Quattro studenti per un mese archeologi nel Sudan orientale

Un mese nel Sudan orientale per partecipare alla quarta edizione dell’annuale cantiere-scuola archeologico. È ciò che attende quattro studenti della Magistrale in Archeologia, partiti lo scorso 6 novembre insieme a due dottorandi del Dipartimento di Asia, Africa e Mediterraneo alla volta della necropoli di Kassala, situata tra il Nilo e il Mar Rosso. Il team di giovani, tutti tra i 22 e i 30 anni, coordinato dal prof. Andrea Manzo, archeologo orientalista, seguirà lezioni teoriche ed effettuerà scavi su vari luoghi della regione, “molto ricca di evidenze e potenzialità archeologiche, con una sequenza che va dal 6000 a.C. al 1500 d.C., e che permette perciò agli studenti di operare su siti con diverse caratteristiche”, afferma il docente di Antichità nubiane. Lavoreranno sul cantiere in totale sinergia con l’équipe italiana anche quattro studenti sudanesi ‘graduate’, “cioè in possesso della Laurea Triennale, i quali stanno svolgendo un tirocinio presso gli Uffici nazionali o regionali che si occupano di patrimonio culturale”. In particolare, alcuni hanno studiato presso l’Università di Khartoum, “con cui L’Orientale ha da poco siglato una convenzione”. Oltre che dall’Ateneo napoletano, “le attività sono sostenute dal Ministero degli Esteri, dall’ISMEO e dai partner sudanesi che forniscono l’alloggio per il nostro personale e gli studenti”. Obiettivo centrale della missione: “indagare i rapporti tra il Sudan orientale e le regioni circostanti”. Nell’antichità, infatti, “il Sudan orientale è stato un crocevia di contatti culturali ed economici. Ha inoltre espresso culture originali e fortemente caratterizzate.
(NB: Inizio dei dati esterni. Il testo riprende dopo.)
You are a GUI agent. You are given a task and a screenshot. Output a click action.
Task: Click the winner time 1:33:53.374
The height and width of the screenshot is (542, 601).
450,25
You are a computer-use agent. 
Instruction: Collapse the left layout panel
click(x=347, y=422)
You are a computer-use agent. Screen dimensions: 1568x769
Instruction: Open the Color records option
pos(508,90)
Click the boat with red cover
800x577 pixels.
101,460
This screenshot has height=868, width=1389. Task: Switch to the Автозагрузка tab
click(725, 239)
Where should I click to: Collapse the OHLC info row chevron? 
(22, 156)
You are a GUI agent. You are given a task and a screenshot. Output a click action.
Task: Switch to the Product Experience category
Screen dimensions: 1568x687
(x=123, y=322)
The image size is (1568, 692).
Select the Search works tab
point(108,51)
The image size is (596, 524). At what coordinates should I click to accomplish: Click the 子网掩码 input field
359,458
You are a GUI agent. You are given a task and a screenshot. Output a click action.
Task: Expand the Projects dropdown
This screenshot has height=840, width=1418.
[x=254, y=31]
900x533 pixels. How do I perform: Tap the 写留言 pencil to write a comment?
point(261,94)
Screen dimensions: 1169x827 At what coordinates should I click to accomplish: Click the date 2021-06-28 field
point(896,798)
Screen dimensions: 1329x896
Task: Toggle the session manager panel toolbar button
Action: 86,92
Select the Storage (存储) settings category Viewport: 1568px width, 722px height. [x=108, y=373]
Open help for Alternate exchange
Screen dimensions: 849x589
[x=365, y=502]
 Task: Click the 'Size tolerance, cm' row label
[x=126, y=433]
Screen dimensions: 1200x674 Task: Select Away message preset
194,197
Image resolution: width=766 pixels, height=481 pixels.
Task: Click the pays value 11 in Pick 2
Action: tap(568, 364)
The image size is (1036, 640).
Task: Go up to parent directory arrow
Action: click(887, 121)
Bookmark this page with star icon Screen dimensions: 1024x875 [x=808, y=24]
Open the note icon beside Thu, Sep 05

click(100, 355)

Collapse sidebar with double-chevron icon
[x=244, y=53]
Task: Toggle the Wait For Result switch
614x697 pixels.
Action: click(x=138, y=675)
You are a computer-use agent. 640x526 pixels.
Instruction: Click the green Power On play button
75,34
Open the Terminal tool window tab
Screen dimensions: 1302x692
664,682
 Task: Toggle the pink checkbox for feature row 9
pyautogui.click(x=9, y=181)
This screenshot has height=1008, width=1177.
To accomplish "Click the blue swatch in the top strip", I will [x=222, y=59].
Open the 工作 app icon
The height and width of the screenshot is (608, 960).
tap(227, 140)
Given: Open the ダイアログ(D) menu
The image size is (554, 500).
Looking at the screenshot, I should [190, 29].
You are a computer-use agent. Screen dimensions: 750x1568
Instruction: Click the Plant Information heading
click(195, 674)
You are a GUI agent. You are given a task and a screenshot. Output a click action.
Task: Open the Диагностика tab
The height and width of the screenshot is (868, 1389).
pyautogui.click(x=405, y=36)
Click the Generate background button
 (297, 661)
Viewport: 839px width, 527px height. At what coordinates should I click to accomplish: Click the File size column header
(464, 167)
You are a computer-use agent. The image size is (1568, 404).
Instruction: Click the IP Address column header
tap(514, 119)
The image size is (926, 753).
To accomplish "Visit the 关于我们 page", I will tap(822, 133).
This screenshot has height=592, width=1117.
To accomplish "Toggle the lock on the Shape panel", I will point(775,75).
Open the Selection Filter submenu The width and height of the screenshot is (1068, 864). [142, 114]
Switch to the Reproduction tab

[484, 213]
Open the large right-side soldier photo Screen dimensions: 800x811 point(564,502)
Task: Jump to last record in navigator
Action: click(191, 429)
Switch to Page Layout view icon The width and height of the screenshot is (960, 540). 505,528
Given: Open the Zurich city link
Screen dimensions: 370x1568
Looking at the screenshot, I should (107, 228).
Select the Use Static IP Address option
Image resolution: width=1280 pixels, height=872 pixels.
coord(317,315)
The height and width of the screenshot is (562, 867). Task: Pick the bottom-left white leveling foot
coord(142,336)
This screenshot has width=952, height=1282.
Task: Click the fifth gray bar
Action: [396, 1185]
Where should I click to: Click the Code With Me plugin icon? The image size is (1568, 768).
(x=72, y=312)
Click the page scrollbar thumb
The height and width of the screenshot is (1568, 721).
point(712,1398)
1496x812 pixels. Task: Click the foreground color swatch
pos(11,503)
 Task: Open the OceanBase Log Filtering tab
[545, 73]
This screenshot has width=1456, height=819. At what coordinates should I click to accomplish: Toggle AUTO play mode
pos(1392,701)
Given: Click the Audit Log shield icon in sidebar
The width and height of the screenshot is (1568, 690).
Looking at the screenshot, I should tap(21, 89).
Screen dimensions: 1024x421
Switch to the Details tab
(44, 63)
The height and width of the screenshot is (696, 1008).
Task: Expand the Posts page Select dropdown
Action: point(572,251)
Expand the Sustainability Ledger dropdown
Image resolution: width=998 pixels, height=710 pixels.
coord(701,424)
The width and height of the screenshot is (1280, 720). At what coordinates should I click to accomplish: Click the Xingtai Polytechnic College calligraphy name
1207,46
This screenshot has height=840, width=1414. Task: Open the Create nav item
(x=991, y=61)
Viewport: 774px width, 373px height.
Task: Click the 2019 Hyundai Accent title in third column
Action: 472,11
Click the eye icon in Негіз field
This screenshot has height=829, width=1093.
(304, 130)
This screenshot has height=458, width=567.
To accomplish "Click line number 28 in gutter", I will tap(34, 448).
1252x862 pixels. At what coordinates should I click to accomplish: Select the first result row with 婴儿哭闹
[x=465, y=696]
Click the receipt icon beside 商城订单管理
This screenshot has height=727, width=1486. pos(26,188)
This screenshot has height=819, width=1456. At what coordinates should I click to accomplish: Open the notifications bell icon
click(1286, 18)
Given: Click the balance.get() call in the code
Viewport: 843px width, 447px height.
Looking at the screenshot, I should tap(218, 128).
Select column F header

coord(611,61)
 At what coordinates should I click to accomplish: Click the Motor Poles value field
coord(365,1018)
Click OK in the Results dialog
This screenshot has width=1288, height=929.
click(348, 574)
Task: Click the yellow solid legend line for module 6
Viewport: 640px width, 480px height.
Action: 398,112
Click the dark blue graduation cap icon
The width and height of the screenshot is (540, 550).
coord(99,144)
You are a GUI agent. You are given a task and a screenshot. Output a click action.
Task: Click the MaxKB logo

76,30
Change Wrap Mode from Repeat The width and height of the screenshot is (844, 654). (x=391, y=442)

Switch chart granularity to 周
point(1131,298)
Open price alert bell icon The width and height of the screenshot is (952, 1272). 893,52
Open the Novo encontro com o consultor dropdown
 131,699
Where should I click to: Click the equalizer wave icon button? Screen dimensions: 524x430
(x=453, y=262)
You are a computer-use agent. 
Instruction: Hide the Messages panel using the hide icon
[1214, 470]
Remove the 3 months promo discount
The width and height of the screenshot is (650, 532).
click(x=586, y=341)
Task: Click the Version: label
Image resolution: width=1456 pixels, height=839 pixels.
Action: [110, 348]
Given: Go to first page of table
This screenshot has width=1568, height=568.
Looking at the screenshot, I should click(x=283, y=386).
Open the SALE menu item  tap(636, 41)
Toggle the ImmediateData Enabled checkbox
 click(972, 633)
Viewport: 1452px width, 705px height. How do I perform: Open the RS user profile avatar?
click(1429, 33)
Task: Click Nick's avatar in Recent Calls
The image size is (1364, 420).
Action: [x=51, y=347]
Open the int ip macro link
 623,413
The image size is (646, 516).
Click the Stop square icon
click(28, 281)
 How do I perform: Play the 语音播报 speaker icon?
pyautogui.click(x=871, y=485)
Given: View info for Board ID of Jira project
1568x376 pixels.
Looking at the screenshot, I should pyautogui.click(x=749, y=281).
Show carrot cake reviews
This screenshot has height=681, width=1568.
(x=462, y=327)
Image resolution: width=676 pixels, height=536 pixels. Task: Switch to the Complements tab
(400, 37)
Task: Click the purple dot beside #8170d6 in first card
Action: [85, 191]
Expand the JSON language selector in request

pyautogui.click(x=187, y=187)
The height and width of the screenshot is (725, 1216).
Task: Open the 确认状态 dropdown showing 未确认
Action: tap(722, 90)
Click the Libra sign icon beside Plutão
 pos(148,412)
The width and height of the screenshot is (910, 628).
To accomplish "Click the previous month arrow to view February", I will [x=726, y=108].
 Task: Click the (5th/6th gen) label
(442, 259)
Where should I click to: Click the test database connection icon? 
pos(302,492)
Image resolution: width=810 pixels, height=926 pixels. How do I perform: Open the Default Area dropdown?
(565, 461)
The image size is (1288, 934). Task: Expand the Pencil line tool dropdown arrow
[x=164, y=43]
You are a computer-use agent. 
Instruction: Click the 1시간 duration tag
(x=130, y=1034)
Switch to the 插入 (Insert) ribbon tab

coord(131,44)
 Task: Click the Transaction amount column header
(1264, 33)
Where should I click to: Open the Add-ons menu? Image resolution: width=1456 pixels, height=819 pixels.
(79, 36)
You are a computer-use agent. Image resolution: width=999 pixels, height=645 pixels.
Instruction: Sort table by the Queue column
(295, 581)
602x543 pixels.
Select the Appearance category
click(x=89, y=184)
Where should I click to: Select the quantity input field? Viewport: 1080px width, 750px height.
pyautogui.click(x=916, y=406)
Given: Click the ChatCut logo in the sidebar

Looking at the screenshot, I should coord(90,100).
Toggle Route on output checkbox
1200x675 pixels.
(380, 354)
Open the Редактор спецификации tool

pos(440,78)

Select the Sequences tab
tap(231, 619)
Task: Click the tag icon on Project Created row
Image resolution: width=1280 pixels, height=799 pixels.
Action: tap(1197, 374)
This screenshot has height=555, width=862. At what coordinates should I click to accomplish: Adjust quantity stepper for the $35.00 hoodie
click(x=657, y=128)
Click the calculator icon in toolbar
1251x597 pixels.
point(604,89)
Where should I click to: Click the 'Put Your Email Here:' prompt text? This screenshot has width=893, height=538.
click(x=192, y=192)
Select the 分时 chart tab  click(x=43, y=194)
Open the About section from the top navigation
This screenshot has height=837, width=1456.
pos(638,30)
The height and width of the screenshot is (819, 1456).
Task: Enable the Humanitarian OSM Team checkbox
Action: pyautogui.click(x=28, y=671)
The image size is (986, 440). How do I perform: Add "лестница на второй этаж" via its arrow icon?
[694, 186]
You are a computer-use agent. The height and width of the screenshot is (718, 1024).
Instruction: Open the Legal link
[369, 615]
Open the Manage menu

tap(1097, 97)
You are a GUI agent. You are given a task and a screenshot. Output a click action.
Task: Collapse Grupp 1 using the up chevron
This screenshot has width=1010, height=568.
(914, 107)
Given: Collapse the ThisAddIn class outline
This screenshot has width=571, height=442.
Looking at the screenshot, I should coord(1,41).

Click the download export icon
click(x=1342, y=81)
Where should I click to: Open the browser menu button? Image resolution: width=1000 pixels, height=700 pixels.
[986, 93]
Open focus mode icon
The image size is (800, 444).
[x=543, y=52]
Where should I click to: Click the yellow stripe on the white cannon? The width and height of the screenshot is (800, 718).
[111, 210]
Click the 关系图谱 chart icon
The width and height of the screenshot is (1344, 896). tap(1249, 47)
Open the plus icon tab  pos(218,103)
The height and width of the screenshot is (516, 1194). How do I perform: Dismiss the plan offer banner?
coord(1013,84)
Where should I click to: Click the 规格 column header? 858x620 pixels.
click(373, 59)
Ed è da questa regione africana che transitavano molti beni preziosi diretti verso l’Egitto e il Mediterraneo”. Insomma, un Paese che vanta una posizione geografica piuttosto strategica e presso cui non a caso “l’Ateneo conduce ricerche archeologiche dal 1980”, connesse ad altre iniziative di scavo “sulla costa egiziana del Mar Rosso, in Etiopia e in Eritrea”.
Storia alla mente,
picchetti alla mano
Una formula già sperimentata negli ultimi tre anni quella dell’unione tra teoria e prassi, “un aspetto imprescindibile nella formazione di un archeologo”, afferma il prof. Manzo. Quale sarà la routine tipo dei partecipanti? “Ci svegliamo presto e andiamo sul cantiere dove restiamo fino al primo pomeriggio. La restante parte della giornata è dedicata alle attività di laboratorio sui reperti”. Le lezioni di teoria verteranno, invece, “sull’archeologia della regione, la documentazione dello scavo e dei reperti, la topografia, la geoarcheologia, l’antropologia fisica e lo studio di determinate classi di materiali”. Il tutto con esiti spesso proficui: “le esperienze sudanesi di molti studenti si sono trasformate in molti casi in tesi di Laurea Magistrale o progetti di dottorato”. Senza dimenticare l’arricchimento sul piano personale. “Fa parte del gioco anche calarsi nella realtà locale, dall’andare a fare la spesa al mercato a quando siamo invitati a feste e matrimoni. Ormai dopo tanti anni abbiamo un nostro ménage consolidato, una rete di contatti, conoscenze e amicizie. Indubbiamente è richiesto un certo spirito di adattamento a condizioni climatiche e ambientali non sempre facili”. La capacità di adeguarsi al contesto costituisce una dote inestimabile, ma c’è molto altro nella cassetta degli attrezzi di un aspirante archeologo: “Oltre alle classiche cazzuole e alle spazzole, agli specilli e ai setacci, si useranno strumenti digitali per la topografia e la documentazione”. Sempre più frequentemente si sente parlare di cantiere 2.0 e dell’uso dei droni, questo perché “sia per chi fa ricerca che per chi si occupa di gestione del patrimonio, la formazione in quest’ambito è un necessario complemento alle tradizionali competenze storico-culturali”. Intanto a dicembre è previsto il rientro, mentre “in primavera organizzeremo una giornata di studi a cui parteciperanno studenti e dottorandi e che, come già negli anni scorsi, vedrà la presenza di colleghi sudanesi e giovani studiosi italiani, anche di altri Atenei”. Tuttavia, nell’attesa di prendere parte alle missioni all’estero, per chi fosse ancora alla Triennale sussistono altre opportunità, come “i cantieri scuola a Cuma e ora anche a Paestum, a cui si aggiungono numerosi tirocini attivati presso i musei, come il Museo Archeologico Nazionale di Napoli e il Museo delle Civiltà a Roma”.